Tarea por realizar
Transcribe sin cambios el fragmento del texto sobre la justicia que empieza con "Ayer se me caía" y sigue hasta "que llaman derecho.", ambos incluidos.

Texto proporcionado
- - - - -

Leyes

11 de noviembre de 2009

Llevo unos cuantos años escuchando cada vez más en boca de políticos y personajes nobles eso de “yo creo en la justicia” pero tanto solemne testimonio y tanto tiempo de ejemplos varios me ha servido precisamente para llegar a la conclusión contraria: yo no creo en la justicia. No creo en un sistema en el que alguien condenado a docenas de años de cárcel por alguna razón ni siquiera entra, un multi-asesino se pasea por los hospitales como un ministro mientras un ratero de poca monta se pudre en la cárcel o un sistema en el que un mimado bailarín desfasado es capaz de matar a una persona y seguir disfrutando de su arte mientras a mí me quitarán la custodia de mi hija, siempre a favor de su madre y ocurra lo que ocurra, por la simple e injusta “desgracia” de haber nacido con un aparato reproductor masculino. Todo ello sustentando además en el glorioso estado de derecho. No creo en la justica porque no creo en esa pseudo-ciencia ocultista que llaman derecho y que consiste básicamente en justificar todo (lo justificable y lo injustificable) buscando la trampa entre las rendijas de un puñado de leyes ambiguas y mal redactadas que además probablemente son ambiguas y están mal redactadas a propósito para que un buen puñado de parásitos puedan vivir de interpretar o mal interpretar la ambigüedad artificial del sistema.

Ayer se me caía la cara de vergüenza escuchando al petulante abogado de un pirata somalí que se ha hecho famoso por secuestrar barcos y pescadores además de extorsionarlos para ganarse la vida. Un petulante abogado que no dijo quién pagaba su abultada minuta amparado, como no, en el estado de derecho. Un ilustre abogado que buceando en el incomprensible entramado legal de juzgados, tipos de delito, tipos de tribunal, recursos, magistratura, código penal, código civil y demás eufemismos de trampa conseguía defender a un pirata (¡a un pirata!) y encima hacerlo mirando por encima del hombro y dando lecciones de justicia y de ese engrudo venenoso que llaman derecho.

- - - - -

Información mostrada
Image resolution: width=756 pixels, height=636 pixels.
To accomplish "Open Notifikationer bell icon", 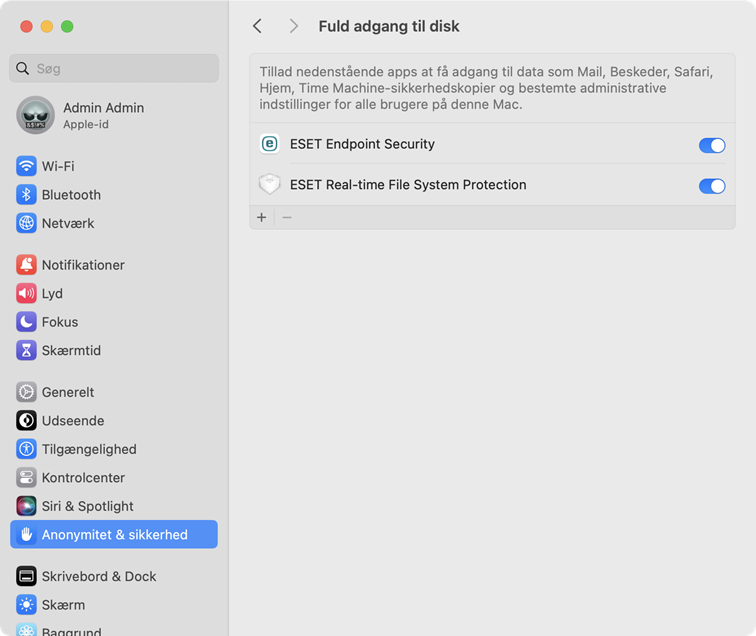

- - - - -

Respuesta escrita
Ayer se me caía la cara de vergüenza escuchando al petulante abogado de un pirata somalí que se ha hecho famoso por secuestrar barcos y pescadores además de extorsionarlos para ganarse la vida. Un petulante abogado que no dijo quién pagaba su abultada minuta amparado, como no, en el estado de derecho. Un ilustre abogado que buceando en el incomprensible entramado legal de juzgados, tipos de delito, tipos de tribunal, recursos, magistratura, código penal, código civil y demás eufemismos de trampa conseguía defender a un pirata (¡a un pirata!) y encima hacerlo mirando por encima del hombro y dando lecciones de justicia y de ese engrudo venenoso que llaman derecho.